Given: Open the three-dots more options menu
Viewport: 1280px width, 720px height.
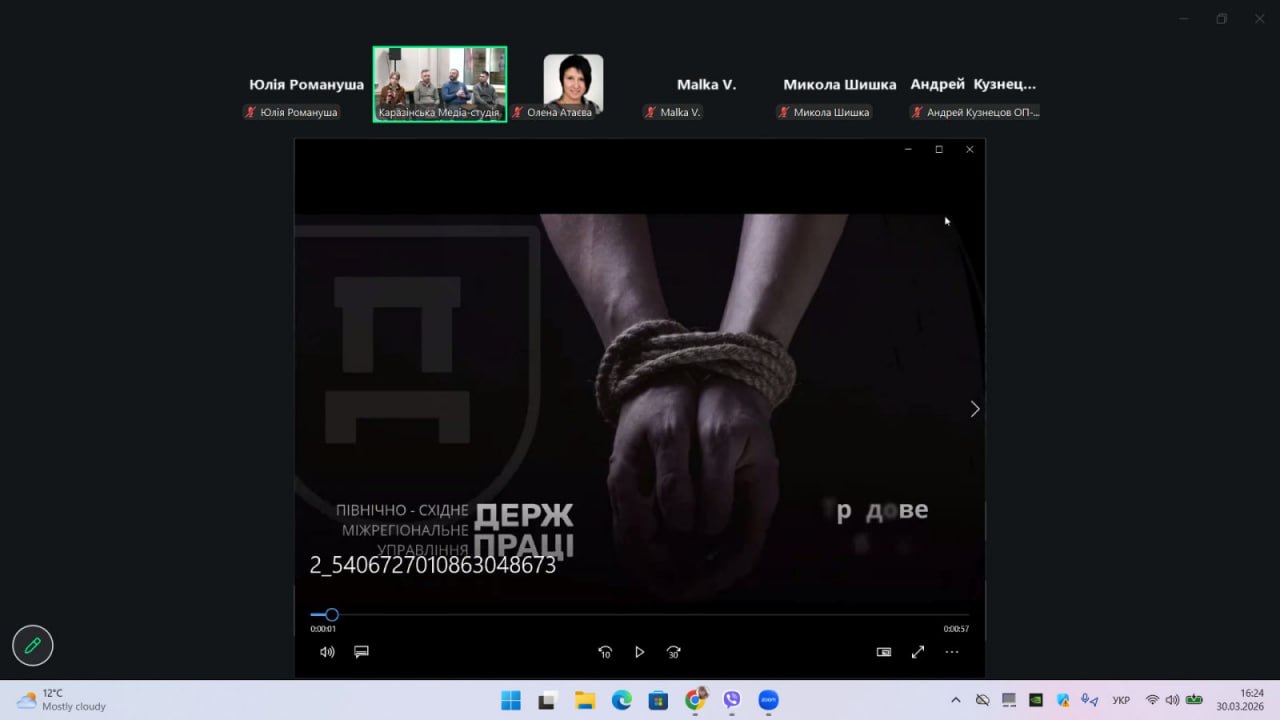Looking at the screenshot, I should point(952,652).
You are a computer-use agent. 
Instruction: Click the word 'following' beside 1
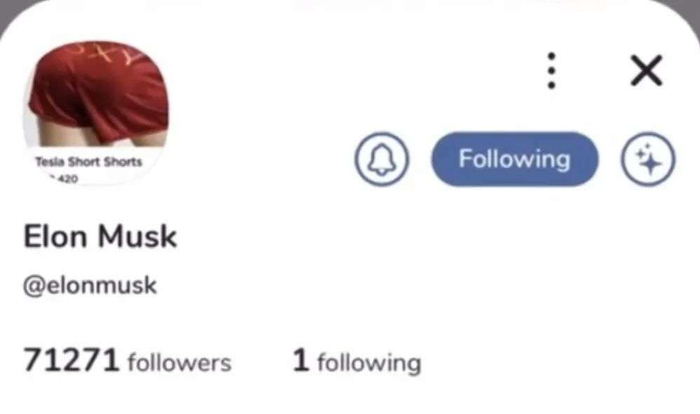click(x=369, y=363)
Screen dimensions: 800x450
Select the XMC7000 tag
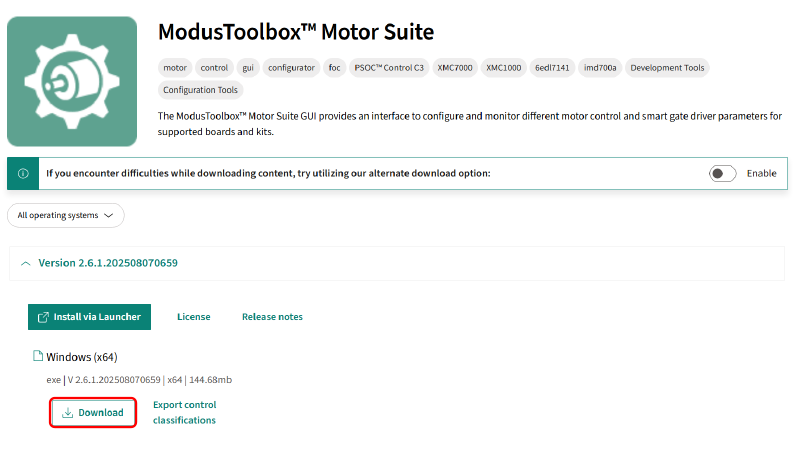coord(455,68)
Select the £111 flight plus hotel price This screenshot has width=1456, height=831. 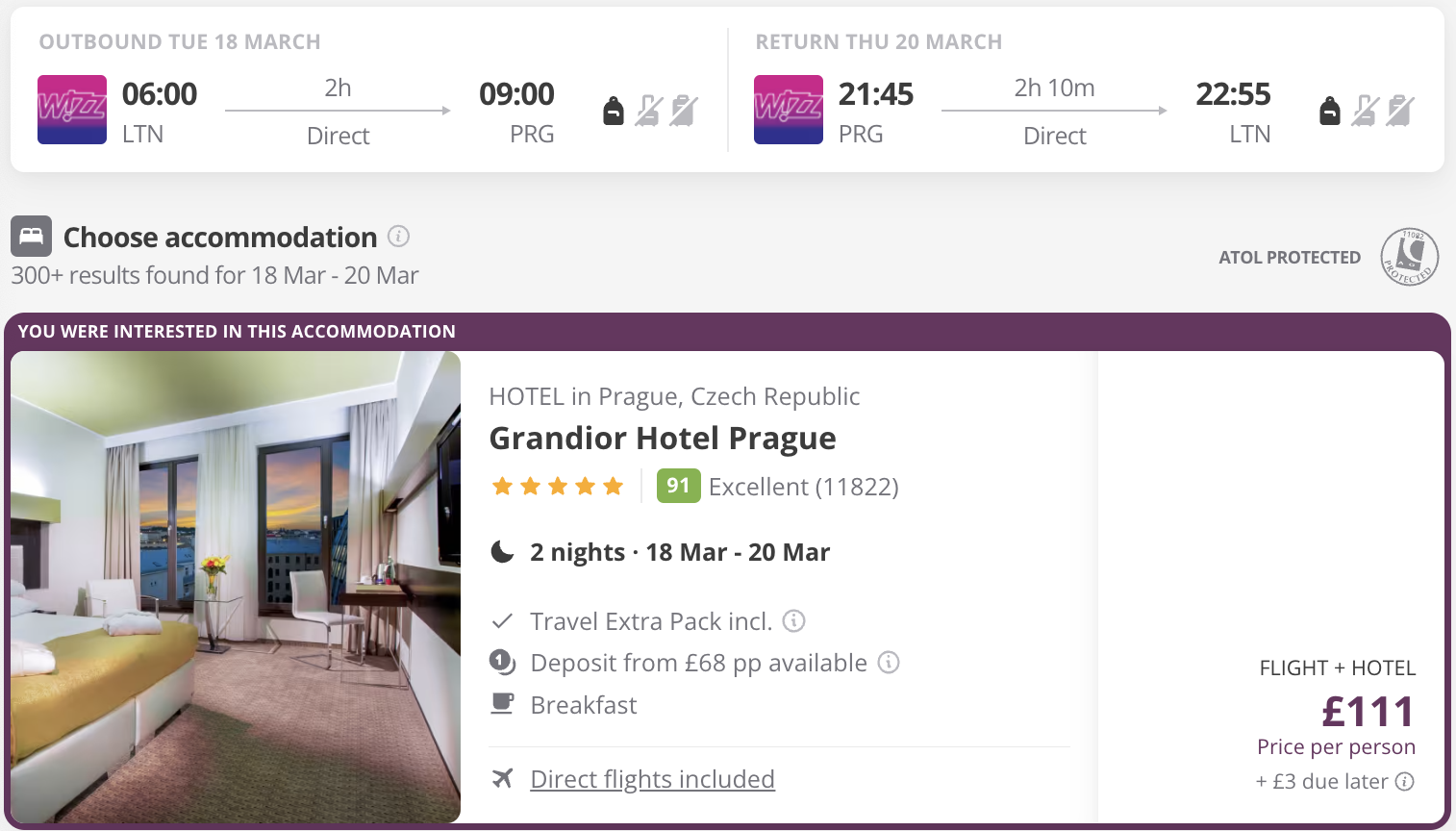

******************************

**Problem details:** With the pictures set aside, please write out all of the records above exactly.

**Task response:**
Given: Open the three-dots more options menu
Viewport: 1280px width, 720px height.
Looking at the screenshot, I should point(952,652).
You are a computer-use agent. 
Instruction: Click the word 'following' beside 1
click(x=369, y=363)
Screen dimensions: 800x450
Select the XMC7000 tag
coord(455,68)
Select the £111 flight plus hotel price This screenshot has width=1456, height=831. 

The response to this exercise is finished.